Corry has presented his own TV series, The Peter Corry Show with BBC Northern Ireland, and has hosted several radio series for BBC Radio Ulster. He starred in the stageshow On Eagle's Wing for PBS Television, and in "The Voice Within – Songs of Hope" on RTÉ Television.

He produced Les Misérables in Concert at Belfast's Odyssey Arena, at the time the largest production to be staged. Corry's production company also staged One Enchanted Evening and The Night of 1000 Voices at the Odyssey Arena starring David Essex, the cast of Riverdance, and Sir James Galway. His other productions include The Red Velvet Cabaret and Twilight at the Trust at Mount Stewart. He has directed productions of musicals Annie Get Your Gun, I Love You, You're Perfect, Now Change, Oklahoma!. He also produced the US tour of Celtic Rhythms and European tours of Irish Wings and The Magic of the Tenors.

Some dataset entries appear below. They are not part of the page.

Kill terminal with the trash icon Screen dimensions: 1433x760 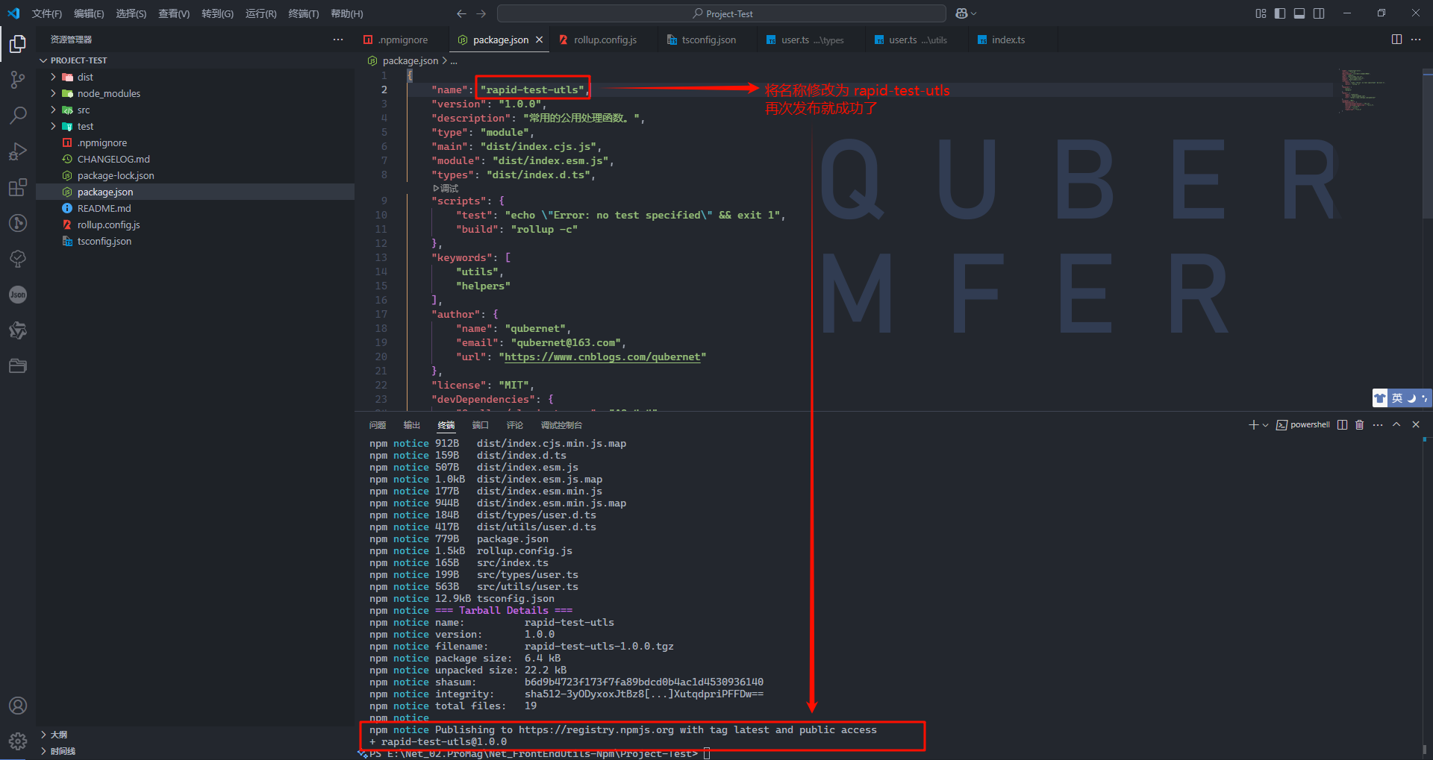1359,425
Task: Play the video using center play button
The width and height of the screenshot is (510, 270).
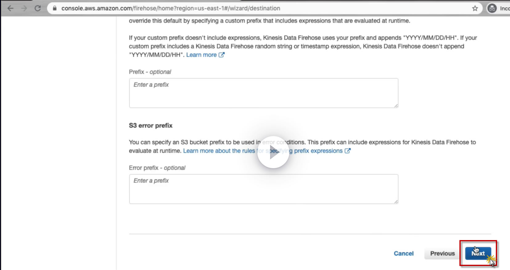Action: pos(273,152)
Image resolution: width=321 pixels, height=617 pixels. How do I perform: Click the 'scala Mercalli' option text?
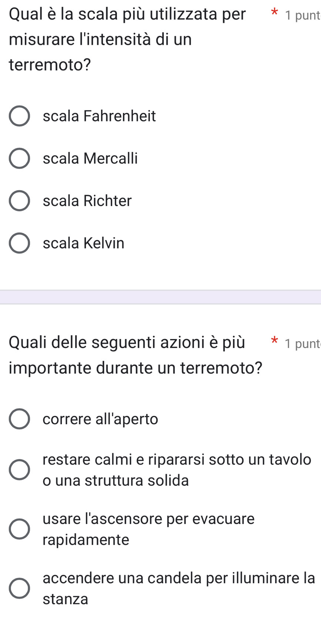click(x=90, y=158)
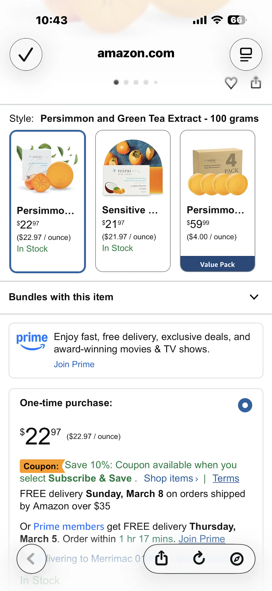The image size is (272, 591).
Task: Go back with the left chevron button
Action: (x=31, y=559)
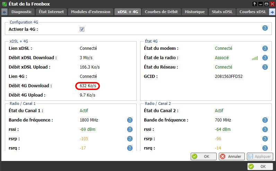Viewport: 276px width, 171px height.
Task: Select the GCID value 2081563FFD52
Action: pos(229,77)
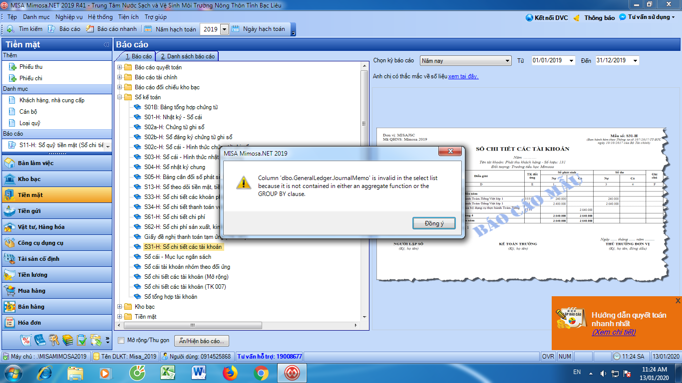Expand the Báo cáo quyết toán folder
Screen dimensions: 682x383
pos(119,67)
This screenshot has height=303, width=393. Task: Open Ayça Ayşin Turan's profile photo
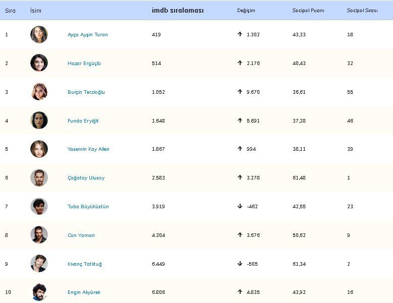pyautogui.click(x=39, y=35)
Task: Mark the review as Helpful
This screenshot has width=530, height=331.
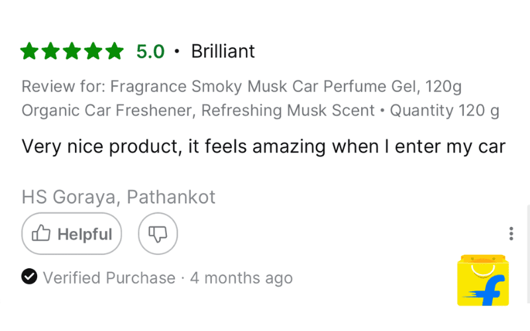Action: tap(72, 234)
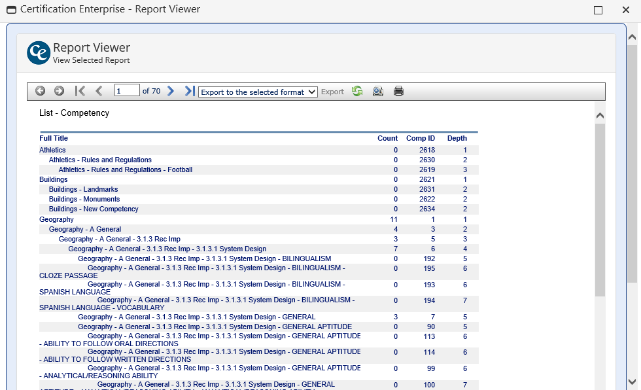Select the Buildings - Landmarks row

83,190
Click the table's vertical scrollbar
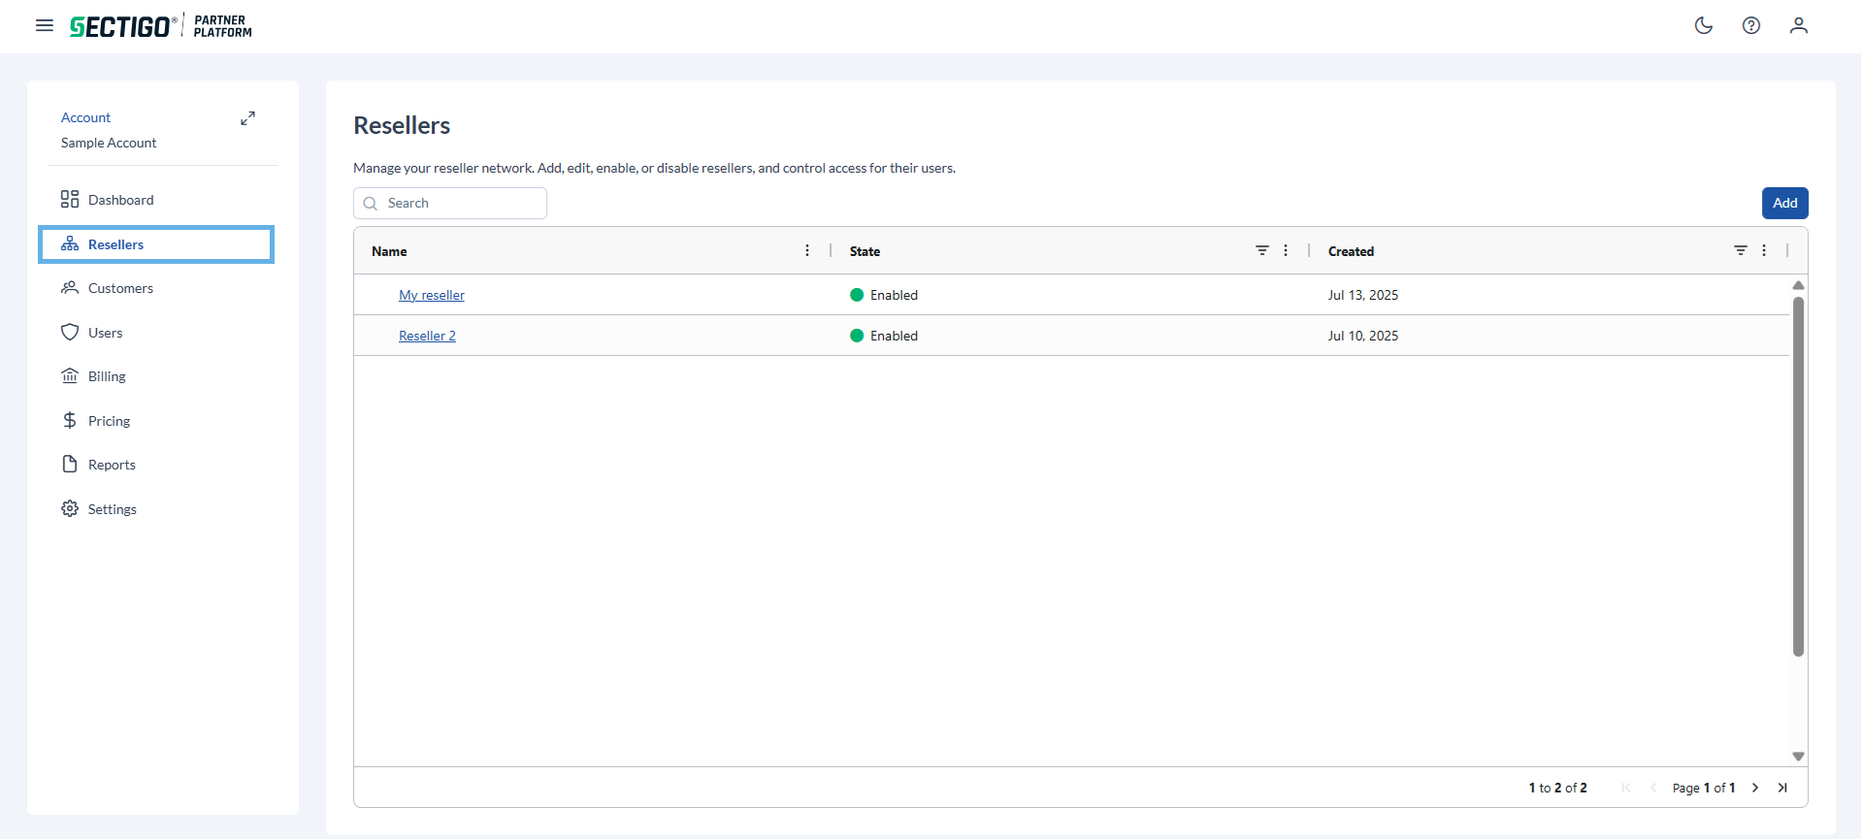 tap(1798, 475)
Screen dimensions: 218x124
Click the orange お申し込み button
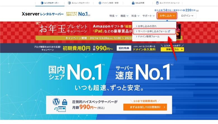tap(167, 16)
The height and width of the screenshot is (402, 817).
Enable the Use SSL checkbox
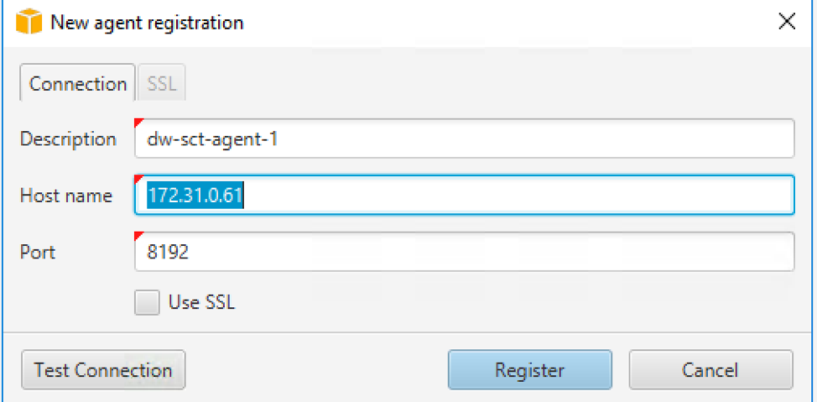[x=147, y=303]
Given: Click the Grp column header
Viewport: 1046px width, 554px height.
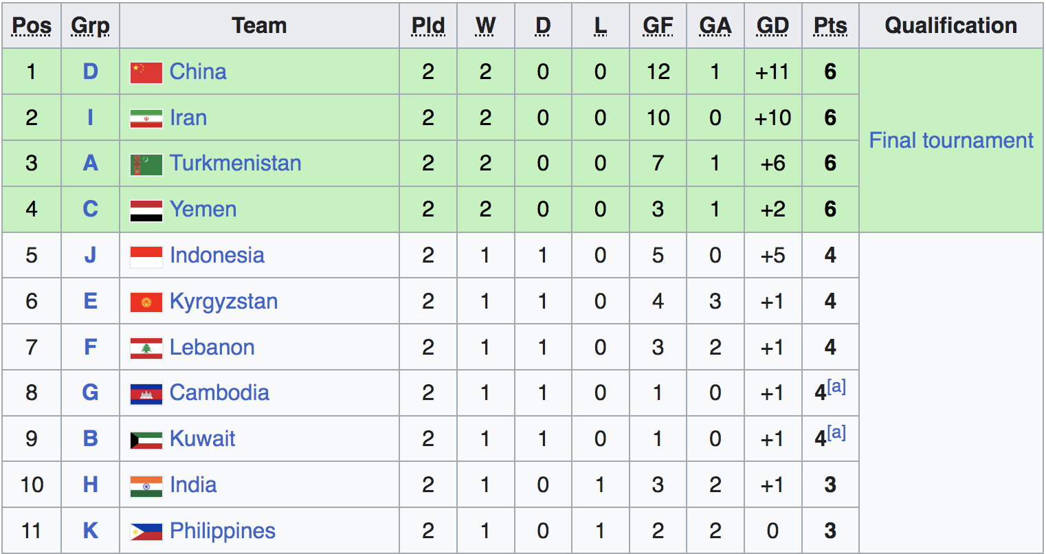Looking at the screenshot, I should tap(90, 25).
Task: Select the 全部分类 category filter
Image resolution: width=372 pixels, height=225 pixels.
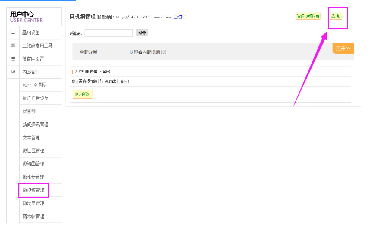Action: coord(88,52)
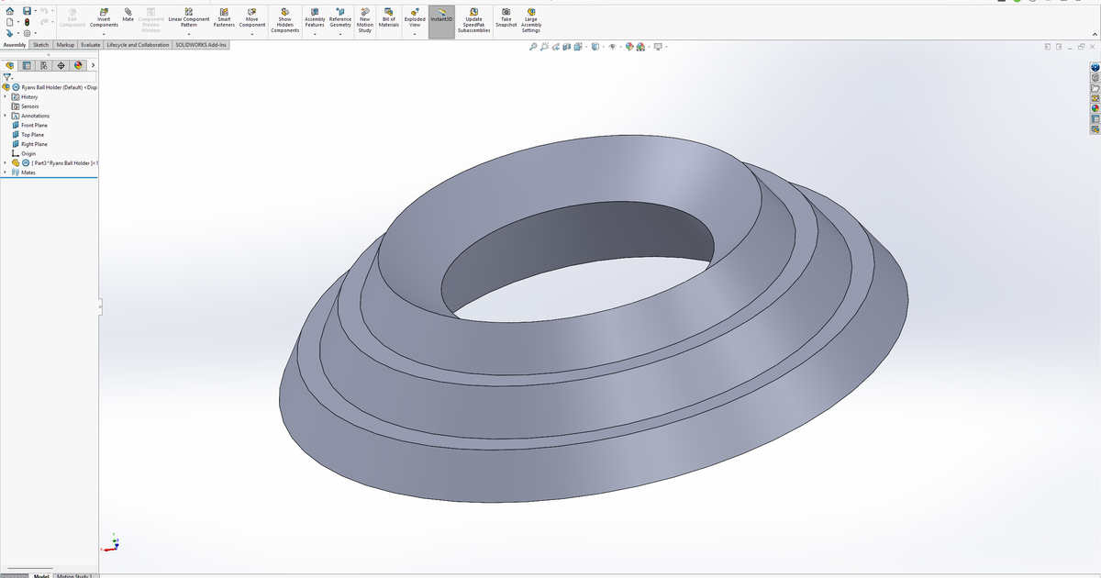Switch to the Evaluate tab
The width and height of the screenshot is (1101, 578).
pyautogui.click(x=91, y=45)
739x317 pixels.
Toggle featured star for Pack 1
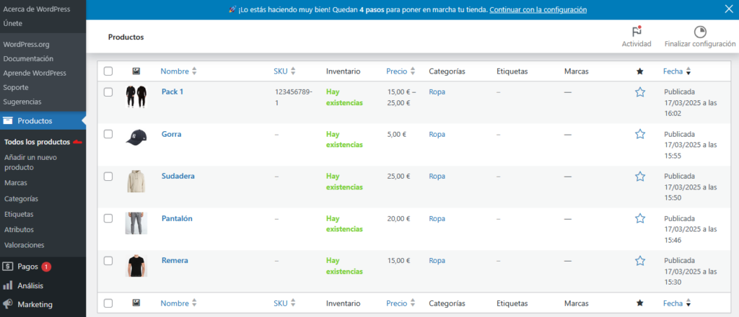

In 2014, he staged a new show called Spectacular, Spectacular, which toured Ireland. He has also directed youth productions of The Producers, Oklahoma!, and Les Misérables. Corry has produced a number of other musicals at the Edinburgh Playhouse, Carlisle Memorial Church, and the SSE Arena Belfast. He produced, directed and hosted the Belfast Christmas special The Music Box from 2009 to 2016. He is the Artistic Director of the Belfast School of Performing Arts.

Peter Corry has recorded 11 solo albums and four production albums. He tours The Netherlands regularly; shows there have included "The Magical Rhythms of Ireland", "Celtic Rhythms" "Irish Christmas" and "Peter Corry in Concert".

Corry was appointed Member of the Order of the British Empire (MBE) in the 2023 Birthday Honours for services to music and the arts in Northern Ireland.